=== What is required ===
Scan the entries below and report only how many lines contain "details".

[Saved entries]
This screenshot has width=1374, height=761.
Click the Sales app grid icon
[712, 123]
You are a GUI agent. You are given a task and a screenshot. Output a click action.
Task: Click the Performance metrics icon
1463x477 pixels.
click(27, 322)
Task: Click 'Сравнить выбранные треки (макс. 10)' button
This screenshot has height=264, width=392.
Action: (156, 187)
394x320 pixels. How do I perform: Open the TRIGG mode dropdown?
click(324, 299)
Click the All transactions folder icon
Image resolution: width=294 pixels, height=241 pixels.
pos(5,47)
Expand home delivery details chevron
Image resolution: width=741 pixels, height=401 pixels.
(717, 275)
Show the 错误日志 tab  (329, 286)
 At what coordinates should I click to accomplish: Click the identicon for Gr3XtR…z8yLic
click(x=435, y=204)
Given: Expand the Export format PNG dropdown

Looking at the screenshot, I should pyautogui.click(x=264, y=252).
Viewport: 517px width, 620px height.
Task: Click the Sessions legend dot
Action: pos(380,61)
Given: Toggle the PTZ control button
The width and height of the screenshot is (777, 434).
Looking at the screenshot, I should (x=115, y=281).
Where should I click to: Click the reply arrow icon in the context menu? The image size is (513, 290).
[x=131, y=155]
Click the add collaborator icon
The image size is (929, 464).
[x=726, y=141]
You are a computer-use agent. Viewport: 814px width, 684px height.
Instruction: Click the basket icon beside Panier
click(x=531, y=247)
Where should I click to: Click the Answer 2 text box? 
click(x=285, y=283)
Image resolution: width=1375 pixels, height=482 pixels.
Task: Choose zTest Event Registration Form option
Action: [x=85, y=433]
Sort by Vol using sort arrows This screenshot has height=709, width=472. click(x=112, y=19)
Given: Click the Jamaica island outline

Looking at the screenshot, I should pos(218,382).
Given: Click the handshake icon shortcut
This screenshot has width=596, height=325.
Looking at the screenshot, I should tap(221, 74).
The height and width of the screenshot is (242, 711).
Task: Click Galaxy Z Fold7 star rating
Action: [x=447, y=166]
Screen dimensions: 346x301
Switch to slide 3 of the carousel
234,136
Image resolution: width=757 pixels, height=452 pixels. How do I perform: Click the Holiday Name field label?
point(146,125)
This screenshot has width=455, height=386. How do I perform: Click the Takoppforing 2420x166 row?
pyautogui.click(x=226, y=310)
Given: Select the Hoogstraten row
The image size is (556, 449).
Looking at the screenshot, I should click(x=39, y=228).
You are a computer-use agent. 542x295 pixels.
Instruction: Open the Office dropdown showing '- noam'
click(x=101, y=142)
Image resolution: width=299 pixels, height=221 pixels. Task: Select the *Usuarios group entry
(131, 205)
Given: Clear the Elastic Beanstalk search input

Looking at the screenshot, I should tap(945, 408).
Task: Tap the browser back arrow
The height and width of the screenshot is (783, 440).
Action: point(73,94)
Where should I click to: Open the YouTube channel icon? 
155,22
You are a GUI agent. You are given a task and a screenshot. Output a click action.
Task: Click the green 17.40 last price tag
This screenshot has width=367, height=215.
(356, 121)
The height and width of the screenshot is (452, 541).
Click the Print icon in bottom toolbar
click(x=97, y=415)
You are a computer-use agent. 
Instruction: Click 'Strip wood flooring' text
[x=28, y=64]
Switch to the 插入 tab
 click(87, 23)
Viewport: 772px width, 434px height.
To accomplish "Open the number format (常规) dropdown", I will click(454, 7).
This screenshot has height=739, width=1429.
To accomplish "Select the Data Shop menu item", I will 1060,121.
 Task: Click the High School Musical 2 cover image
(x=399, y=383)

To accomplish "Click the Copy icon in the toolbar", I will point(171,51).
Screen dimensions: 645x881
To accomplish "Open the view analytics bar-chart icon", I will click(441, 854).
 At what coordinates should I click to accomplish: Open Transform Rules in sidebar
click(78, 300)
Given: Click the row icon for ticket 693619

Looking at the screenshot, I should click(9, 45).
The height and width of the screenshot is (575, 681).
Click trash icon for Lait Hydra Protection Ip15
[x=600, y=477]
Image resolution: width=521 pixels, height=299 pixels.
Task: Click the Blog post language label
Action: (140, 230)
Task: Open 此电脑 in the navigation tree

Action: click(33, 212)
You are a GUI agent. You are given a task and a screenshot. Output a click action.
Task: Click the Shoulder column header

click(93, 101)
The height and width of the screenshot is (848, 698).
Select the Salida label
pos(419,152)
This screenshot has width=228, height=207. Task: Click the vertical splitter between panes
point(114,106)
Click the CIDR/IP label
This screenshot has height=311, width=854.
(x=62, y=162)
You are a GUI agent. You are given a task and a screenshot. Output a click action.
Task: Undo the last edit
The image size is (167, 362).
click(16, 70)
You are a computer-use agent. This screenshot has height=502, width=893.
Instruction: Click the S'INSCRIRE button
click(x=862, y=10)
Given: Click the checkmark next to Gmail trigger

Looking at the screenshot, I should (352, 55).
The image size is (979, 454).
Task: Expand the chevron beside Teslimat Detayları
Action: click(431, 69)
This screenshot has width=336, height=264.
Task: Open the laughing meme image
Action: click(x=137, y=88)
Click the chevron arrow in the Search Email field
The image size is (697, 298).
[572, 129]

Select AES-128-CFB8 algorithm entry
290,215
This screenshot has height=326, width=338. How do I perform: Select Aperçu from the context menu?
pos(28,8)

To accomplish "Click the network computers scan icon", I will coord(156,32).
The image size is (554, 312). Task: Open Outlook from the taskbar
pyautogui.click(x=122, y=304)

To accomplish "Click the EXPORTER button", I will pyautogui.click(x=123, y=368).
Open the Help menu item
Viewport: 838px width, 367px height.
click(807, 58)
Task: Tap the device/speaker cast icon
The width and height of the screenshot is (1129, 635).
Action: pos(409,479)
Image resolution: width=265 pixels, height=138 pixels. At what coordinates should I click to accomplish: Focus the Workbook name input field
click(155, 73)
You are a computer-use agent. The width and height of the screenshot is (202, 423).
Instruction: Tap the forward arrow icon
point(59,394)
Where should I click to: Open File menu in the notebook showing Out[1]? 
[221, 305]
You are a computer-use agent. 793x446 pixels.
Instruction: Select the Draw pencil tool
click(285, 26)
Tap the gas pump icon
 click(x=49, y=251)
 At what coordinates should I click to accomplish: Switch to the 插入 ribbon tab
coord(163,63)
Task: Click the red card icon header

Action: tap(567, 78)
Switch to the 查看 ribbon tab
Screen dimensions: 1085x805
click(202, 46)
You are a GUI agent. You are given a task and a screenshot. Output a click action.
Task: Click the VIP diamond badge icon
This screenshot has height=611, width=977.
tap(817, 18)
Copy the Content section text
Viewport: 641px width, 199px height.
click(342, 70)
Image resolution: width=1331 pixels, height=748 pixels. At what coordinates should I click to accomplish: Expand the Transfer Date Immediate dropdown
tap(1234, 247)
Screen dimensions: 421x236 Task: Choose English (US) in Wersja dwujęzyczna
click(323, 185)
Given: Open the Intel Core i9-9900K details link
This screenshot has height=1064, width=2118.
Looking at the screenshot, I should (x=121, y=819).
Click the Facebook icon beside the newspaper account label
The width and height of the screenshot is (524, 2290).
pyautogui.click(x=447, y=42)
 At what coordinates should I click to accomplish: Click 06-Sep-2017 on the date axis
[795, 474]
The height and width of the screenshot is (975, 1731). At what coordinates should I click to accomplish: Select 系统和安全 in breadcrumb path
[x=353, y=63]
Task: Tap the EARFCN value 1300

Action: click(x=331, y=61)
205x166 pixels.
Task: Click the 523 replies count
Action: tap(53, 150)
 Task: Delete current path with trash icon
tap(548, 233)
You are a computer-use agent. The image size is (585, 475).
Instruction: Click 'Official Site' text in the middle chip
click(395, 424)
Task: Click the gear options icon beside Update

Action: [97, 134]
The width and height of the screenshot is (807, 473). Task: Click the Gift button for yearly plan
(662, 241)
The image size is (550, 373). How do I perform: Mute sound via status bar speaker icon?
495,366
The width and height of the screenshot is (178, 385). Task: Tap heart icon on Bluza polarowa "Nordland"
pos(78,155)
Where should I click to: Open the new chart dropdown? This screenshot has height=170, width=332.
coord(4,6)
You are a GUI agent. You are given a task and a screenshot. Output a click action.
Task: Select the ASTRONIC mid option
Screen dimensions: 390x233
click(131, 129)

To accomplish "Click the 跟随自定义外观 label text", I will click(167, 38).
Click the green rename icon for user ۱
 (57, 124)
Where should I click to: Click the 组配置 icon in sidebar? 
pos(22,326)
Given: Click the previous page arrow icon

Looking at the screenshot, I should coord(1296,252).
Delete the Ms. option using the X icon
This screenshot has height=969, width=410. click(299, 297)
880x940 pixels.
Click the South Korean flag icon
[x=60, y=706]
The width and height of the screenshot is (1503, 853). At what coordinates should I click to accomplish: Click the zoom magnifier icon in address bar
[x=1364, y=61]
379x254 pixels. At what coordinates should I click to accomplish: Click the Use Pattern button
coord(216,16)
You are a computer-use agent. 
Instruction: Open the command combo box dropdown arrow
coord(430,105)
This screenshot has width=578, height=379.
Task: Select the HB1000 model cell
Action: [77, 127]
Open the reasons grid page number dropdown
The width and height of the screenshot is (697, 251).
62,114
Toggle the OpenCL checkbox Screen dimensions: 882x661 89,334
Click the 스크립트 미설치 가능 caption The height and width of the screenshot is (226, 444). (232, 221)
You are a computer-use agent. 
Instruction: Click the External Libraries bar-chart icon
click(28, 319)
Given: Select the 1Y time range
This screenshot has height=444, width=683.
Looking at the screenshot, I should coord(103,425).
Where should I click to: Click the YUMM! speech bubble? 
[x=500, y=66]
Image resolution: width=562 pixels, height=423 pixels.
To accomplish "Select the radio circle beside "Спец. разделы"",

=== Solution to the problem ===
2